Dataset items
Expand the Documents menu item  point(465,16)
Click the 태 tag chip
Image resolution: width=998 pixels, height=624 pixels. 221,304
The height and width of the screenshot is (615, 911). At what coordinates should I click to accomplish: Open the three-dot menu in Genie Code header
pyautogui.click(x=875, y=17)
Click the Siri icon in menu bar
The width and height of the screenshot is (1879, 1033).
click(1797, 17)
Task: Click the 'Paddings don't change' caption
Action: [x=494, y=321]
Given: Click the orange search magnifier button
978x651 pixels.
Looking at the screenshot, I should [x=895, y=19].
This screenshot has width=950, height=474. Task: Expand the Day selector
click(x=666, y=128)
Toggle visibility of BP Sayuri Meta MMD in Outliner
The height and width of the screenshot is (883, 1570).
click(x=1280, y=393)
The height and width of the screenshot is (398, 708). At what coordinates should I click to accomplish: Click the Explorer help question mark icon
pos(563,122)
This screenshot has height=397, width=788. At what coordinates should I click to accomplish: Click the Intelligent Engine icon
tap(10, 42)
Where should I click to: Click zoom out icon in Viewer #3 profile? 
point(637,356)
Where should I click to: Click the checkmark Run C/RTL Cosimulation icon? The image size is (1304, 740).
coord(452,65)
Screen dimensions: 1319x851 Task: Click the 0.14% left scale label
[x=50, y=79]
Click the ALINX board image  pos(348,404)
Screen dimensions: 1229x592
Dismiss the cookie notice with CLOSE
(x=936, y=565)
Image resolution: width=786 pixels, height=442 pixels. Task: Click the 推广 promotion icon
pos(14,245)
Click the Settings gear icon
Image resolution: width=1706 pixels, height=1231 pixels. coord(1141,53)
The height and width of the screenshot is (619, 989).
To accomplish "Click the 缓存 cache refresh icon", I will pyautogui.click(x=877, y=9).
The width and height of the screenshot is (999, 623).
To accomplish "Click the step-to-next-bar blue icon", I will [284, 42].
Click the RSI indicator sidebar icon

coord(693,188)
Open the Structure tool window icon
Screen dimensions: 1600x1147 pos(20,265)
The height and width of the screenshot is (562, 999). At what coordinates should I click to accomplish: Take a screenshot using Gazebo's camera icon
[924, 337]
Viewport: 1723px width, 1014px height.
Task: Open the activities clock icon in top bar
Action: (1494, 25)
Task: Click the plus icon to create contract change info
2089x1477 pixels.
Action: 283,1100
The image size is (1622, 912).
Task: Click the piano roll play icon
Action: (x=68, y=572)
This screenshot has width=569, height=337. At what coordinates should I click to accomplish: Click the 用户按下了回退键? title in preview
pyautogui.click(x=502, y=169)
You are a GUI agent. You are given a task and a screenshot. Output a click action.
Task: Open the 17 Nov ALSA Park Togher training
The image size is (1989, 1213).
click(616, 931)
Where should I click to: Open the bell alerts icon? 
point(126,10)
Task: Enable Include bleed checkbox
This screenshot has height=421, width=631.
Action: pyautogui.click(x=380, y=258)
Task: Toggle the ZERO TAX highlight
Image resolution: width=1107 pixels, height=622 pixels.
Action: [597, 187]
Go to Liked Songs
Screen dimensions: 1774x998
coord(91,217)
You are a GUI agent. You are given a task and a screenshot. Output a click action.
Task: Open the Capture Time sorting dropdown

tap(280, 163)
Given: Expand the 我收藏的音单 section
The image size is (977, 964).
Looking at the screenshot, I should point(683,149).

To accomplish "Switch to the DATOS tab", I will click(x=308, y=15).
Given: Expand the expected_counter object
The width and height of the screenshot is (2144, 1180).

Exercise instructions » Look over the records above and copy each line that includes the string "will".

Answer »
To accomplish "Click the 缓存 cache refresh icon", I will pyautogui.click(x=877, y=9).
To accomplish "Click the step-to-next-bar blue icon", I will [284, 42].
To accomplish "Switch to the DATOS tab", I will click(x=308, y=15).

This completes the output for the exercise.